The security situation on the ground in South Sudan remains precarious, making it difficult for many humanitarian agencies to deliver much-needed aid to thousands of displaced people across the country. In addition to that, more than 100,000 South Sudanese are experiencing famine with a further one million on the brink of starvation. The ongoing civil war is a part of a tribal power struggle between government troops loyal to President Salva Kiir and rebels loyal to former Vice President Riek Machar.
Henrik Maihack is the country director for South Sudan at Friedrich Ebert Stiftung, a German political foundation, and he told DW that fighting is escalating and that will lead to increased suffering for the local population.
DW: How can you describe the situation in South Sudan?
Henrik Maihack: The situation in South Sudan is very bad. At the moment there is fighting in different parts of the country. We see defections from the government army and also a split up among the different rebel groups which has caused an intensification of the fighting. The refugees living in South Sudan are continuously going to neighboring countries which is, of course, an indication of the seriousness of the ongoing fighting in South Sudan.
In recent days we've been reporting on many defections from the army and new rebel groups being formed. Do you see the situation escalating further?
What we are seeing right now is basically an escalation that started in July 2016. What has changed a little bit in the last weeks and months is that the fighting has again shifted to the north of the country which traditionally has been a hot spot for fighting, but not so much at the end of last year when most fighting was in the south of the country which was a new development. Some of the fighting groups are aligned with SPLM-IO, others are self-defense groups, independent militias and there is the government army. All of them are fighting and of course, civilians are suffering. This is of course very worrying.
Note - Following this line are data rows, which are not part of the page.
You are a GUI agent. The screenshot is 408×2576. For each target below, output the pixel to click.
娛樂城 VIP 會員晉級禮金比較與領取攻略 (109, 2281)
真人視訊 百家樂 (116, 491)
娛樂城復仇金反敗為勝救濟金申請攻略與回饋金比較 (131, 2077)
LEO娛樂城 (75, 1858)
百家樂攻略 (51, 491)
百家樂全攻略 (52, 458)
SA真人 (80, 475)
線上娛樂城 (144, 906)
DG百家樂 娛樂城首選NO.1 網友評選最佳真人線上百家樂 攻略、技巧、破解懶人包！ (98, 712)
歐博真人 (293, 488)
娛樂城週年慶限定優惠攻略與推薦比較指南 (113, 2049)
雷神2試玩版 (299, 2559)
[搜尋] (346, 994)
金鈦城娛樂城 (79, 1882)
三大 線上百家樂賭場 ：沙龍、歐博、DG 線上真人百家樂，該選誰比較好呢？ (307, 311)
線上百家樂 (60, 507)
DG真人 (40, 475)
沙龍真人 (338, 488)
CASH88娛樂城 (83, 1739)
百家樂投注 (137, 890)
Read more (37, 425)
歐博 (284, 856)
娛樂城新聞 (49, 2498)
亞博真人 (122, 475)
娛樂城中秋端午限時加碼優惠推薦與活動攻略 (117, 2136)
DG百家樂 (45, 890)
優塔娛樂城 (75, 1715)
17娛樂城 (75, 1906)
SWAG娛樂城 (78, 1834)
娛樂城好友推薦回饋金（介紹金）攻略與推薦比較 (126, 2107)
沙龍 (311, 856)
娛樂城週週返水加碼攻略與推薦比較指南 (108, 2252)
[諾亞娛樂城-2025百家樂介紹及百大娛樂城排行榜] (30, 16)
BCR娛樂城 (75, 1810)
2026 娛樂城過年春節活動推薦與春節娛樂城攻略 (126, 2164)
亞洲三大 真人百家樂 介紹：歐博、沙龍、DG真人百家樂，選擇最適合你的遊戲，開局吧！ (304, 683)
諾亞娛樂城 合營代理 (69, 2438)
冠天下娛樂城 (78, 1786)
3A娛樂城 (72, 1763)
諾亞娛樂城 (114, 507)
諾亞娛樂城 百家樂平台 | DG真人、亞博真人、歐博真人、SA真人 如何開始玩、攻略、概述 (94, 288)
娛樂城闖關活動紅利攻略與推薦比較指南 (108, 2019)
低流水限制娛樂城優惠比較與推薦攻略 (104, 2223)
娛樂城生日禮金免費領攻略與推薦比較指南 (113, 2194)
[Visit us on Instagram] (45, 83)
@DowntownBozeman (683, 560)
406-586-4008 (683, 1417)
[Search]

How do you foresee the situation in the coming days?
In my opinion, there should be a peace process where the region and neighboring countries have to come together and find a way of convening and working together with South Sudan. We also need an honest attempt at the national and decentralized level for a new peace process. Otherwise, I am not very optimistic that the fighting will stop in the near future.
Do you think it will be easy to bring back all the factions to the negotiating table to find a peaceful solution to the ongoing insecurity since civilians are the ones paying the price?
It certainly won't be easy to bring about a peace process that holds together. I think in order to understand what went wrong with peace processes in the past and how it could maybe go better in the future, we have to look at whether these processes have actually created the incentives to stop fighting. Historically, all peace processes have rewarded fighting so whoever was able to mobilize a substantive enough force would be rewarded with being part of the army or the government. So we would have to see how the incentive to fight can be reduced and of course, that requires that the civilian voices in the country are strengthened and have a bigger say at the negotiating table.
Henrik Maihack is the country director of Friedrich-Ebert-Stiftung (FES) South Sudan and Rwanda.